I agree with Jen, Tiffany. It is a great title because the context will be provided in the chapter. But I don't like it as much in a promo--because it defines you today in terms of death, not in terms of your life. This is not a death watch we are having; it is a celebration of a miracle of your life.

Brake said...

Yeah, "illness warrior" while perhaps apt to your journeys sounds like something out of a TV show. It sounds forced to me. I think there is a softer way to say it with equal punch. I'll put some brain power to is (with all my vast knowledge of promotional selling power). I'm getting all excited about the whole process. Rock on, sistah!!!

Connie said...

"Not dead yet" makes me think of you just hanging on by a thread. Promote your spirit, your will and your effort to teach and share these life skills to others. See, it's about life.

BreathinSteven said...

Hi Tiffany!

I guess I can understand many of the persepectives here -- I guess it's like the concept of the glass being half empty or half full... The title and book seems to be about you dealing with illness for many years -- I see "not dead yet" as still alive and fighting... Others may look at it as close to death, or "hanging by a thread"...

Like jc said -- I see it as an attention grabber... And marketing and selling this book is partly what this is about... Unfortunately, "miracles" are a dime a dozen when it comes to books about overcoming illness -- and a vanilla description / promo isn't going to make people take a second look...

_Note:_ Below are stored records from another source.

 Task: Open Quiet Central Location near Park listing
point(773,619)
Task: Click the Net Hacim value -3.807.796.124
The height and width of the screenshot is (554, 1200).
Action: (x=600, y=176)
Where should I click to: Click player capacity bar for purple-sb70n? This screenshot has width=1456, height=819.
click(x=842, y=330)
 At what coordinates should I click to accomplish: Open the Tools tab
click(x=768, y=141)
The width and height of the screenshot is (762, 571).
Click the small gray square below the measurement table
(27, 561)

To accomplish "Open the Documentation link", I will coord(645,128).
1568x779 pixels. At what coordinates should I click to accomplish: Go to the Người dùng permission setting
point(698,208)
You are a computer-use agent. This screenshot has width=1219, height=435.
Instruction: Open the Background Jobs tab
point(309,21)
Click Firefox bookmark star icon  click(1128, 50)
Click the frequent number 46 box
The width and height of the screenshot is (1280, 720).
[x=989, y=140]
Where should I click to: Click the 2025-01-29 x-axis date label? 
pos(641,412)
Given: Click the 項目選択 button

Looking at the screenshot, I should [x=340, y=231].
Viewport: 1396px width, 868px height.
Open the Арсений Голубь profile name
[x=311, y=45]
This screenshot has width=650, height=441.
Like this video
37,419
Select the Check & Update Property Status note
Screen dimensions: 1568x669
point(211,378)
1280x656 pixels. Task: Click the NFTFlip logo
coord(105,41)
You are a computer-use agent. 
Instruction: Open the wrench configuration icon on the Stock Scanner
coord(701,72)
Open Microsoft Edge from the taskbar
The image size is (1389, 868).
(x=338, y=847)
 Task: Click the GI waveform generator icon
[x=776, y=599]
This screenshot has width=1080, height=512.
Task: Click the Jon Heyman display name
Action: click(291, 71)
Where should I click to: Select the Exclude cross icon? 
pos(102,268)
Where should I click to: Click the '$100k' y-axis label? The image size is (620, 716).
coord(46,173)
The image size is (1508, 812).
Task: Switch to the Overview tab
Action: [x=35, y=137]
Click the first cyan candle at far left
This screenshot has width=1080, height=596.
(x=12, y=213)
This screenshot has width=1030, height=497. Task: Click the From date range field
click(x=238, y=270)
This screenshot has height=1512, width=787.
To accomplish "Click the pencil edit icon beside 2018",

You title "Sick Girl Speaks" implies a book about illness -- I think you want something in the promo to show an idea of just how sick... When you wander through the illness and self-help sections at Borders or Barnes & Nobel there are hundreds of books dealing with miracles and survival -- you want something that will make someone want to open up the book -- I would think playing on that first chapter title might make them want to continue investigating instead of passing it by...

I hope in the brainstorming, you come up with something attention grabbing and powerful... Something that speaks to your journey...

Love,

Steve

Tiffany said...

Thanks for all of your feedback. I ultimately decided to change the quote. After the small blurb there is a longer blurb that I wrote that says "Surprise! I'm still not dead!" etc.
I think that was plenty "still not dead" stuff and didn't want to overdo it with that line.
Plus, I got 4 great quotes for the back of the book that had to be dropped due to lack of space--this was an opportunity to use one of them.
Thanks again for your opinions! You guys are the best!